(WHAT TO WORK ON) Consider the material that follows. How many of its lines contain "computer"? Reply with the number alone.

/---

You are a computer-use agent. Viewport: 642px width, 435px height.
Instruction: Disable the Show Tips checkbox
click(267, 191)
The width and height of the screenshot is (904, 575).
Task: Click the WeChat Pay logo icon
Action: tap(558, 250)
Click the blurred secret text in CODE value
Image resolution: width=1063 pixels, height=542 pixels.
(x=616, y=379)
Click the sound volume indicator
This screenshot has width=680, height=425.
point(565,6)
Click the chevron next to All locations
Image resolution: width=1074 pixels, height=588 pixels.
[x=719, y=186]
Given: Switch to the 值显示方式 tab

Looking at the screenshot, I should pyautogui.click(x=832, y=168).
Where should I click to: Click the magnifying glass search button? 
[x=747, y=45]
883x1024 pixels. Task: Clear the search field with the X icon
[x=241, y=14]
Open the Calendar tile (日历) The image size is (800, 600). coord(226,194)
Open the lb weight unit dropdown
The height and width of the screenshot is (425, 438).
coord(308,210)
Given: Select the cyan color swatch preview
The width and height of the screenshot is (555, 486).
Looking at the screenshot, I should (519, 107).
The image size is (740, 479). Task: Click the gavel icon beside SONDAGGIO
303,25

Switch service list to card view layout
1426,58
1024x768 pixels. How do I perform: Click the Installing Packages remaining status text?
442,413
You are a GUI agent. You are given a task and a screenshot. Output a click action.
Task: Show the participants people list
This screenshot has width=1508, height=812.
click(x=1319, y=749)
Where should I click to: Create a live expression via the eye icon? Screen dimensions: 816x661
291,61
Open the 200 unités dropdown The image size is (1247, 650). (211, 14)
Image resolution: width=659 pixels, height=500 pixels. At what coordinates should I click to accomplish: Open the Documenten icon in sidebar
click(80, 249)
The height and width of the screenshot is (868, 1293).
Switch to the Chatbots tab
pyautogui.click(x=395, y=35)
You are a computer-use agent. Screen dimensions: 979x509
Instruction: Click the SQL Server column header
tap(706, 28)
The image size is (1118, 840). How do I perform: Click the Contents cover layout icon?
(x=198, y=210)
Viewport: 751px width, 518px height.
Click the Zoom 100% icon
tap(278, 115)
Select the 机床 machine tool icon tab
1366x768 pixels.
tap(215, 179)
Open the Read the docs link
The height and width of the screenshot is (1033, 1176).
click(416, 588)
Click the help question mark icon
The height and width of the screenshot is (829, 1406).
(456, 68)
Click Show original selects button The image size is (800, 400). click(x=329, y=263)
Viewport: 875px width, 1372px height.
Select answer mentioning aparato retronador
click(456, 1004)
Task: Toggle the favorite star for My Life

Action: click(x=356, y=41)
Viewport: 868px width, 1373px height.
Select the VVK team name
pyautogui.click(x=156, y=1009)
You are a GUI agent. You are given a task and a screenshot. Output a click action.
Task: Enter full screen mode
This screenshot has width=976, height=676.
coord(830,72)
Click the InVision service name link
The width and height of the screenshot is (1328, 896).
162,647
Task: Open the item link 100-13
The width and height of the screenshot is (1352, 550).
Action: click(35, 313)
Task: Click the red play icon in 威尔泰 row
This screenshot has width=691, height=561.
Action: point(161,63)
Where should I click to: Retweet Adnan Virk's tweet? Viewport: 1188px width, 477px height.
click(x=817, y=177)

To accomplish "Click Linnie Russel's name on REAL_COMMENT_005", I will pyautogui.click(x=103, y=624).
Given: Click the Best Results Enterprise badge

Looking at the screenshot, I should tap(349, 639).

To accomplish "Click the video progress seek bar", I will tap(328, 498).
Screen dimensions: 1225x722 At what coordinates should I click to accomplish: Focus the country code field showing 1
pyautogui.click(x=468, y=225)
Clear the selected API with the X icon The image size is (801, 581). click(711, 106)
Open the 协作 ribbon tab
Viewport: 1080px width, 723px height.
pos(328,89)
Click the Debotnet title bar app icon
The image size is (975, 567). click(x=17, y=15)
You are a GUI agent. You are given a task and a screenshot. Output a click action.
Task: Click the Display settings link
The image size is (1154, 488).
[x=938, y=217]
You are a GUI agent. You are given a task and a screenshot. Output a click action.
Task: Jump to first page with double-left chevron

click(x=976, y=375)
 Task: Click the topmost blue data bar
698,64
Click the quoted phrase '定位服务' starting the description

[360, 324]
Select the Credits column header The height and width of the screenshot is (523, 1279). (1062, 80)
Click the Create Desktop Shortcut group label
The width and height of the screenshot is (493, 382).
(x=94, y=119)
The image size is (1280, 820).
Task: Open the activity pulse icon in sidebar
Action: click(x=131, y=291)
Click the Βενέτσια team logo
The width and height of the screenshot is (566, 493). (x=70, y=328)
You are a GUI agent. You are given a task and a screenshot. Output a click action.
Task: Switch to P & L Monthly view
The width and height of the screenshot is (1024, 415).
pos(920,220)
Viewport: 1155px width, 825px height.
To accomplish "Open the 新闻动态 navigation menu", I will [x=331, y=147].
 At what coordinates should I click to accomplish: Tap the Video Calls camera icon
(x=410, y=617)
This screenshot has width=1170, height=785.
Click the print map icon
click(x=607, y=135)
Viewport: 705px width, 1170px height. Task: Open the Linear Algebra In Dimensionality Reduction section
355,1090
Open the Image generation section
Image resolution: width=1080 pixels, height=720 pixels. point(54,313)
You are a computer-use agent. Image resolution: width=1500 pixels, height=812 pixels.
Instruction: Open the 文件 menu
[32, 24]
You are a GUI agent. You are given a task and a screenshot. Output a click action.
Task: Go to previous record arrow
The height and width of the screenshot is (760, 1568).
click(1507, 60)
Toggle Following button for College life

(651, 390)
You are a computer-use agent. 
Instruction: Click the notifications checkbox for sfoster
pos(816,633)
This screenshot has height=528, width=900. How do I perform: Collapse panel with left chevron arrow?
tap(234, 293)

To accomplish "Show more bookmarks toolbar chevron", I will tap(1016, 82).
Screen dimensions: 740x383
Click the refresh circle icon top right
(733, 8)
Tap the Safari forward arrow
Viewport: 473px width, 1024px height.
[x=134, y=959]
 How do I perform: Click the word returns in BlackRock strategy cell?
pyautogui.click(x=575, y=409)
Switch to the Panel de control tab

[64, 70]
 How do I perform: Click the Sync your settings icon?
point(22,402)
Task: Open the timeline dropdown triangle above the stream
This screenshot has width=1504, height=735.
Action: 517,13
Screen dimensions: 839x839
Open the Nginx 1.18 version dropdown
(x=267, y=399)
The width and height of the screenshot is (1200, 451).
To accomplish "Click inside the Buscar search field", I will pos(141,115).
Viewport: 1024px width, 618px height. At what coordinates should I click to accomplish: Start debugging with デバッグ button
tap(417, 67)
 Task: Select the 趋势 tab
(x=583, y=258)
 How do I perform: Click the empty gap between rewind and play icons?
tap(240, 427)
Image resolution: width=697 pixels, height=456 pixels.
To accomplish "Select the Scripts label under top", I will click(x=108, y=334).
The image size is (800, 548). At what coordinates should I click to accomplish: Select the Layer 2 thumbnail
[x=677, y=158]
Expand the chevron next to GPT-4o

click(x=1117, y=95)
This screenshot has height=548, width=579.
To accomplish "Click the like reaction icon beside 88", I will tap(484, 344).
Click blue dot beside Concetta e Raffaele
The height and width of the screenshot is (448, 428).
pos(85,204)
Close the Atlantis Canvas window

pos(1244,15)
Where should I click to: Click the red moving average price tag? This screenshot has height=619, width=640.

\---

(THE ANSWER) 4